Defying Classification

by Malcolm Tredinnick

Tue 12 Jun 2007

Functional Programming In The Real World

Posted at 6:33 +1000

Somewhat against the run of play, programming.reddit.com has been throwing up some very useful links lately. Today, somebody turned up this presentation by Howard Mansell of Credit Suisse from last year's Commercial Users of Functional Programming conference (the 2006 talks are here).

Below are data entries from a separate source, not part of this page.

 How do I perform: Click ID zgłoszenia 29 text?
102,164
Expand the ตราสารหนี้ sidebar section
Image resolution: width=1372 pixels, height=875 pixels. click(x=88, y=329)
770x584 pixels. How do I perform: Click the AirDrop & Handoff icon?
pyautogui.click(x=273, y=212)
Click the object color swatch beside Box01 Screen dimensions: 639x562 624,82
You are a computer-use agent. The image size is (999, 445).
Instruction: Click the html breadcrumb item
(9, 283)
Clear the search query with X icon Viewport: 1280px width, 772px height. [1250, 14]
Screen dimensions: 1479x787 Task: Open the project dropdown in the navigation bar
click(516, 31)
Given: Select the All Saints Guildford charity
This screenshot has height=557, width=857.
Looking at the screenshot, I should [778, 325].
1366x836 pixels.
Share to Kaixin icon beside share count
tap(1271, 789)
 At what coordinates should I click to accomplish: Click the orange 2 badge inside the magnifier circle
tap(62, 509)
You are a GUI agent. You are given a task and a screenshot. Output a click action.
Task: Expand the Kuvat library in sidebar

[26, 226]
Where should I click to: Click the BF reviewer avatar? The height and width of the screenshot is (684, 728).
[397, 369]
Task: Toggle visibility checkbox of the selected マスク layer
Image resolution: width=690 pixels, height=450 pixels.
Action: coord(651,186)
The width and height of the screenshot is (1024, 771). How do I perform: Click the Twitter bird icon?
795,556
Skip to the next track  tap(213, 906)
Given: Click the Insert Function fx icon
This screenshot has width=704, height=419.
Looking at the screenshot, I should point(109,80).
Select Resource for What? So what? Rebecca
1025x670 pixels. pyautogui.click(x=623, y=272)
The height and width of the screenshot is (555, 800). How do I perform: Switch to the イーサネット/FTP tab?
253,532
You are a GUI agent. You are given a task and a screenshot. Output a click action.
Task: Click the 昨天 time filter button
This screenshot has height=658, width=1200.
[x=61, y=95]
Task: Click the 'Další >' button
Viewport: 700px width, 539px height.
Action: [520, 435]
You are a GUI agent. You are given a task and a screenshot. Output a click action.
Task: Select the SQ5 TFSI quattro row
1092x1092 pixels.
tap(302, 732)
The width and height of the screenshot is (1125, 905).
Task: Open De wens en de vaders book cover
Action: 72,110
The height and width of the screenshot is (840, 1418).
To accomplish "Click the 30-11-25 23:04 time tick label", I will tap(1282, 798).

After writing some Python code lately that was very functional in style (using lazy infinite streams to produce successive results in the computation), I have been enjoying playing around in Haskell a bit more. I sort of learnt the language back in 2001, but never really had the time or inclination to play with it much. Now, I'm becoming a bit more hooked. Functional programming should appeal to me, after all — I'm a mathematician at heart! Twisting problems into a series of proof steps is fun, in many ways. I'm already reasonably competent in Scheme; adding another arrow to that quiver seems worth it.

What impresses me about this presentation, though, is how Credit Suisse started with a pragmatic approach (use Excel's formulas for most things) and then started extending further and further. However, some people had the intelligence to step back and realise they were inventing a functional language and there already were rather a lot of those. So they switched to working out how to leverage what already existed.

For a short presentation with no real "glitz" to it, these slides get the information across very well. It's a nice encouragement piece for anybody thinking about whether functional programming is relevant.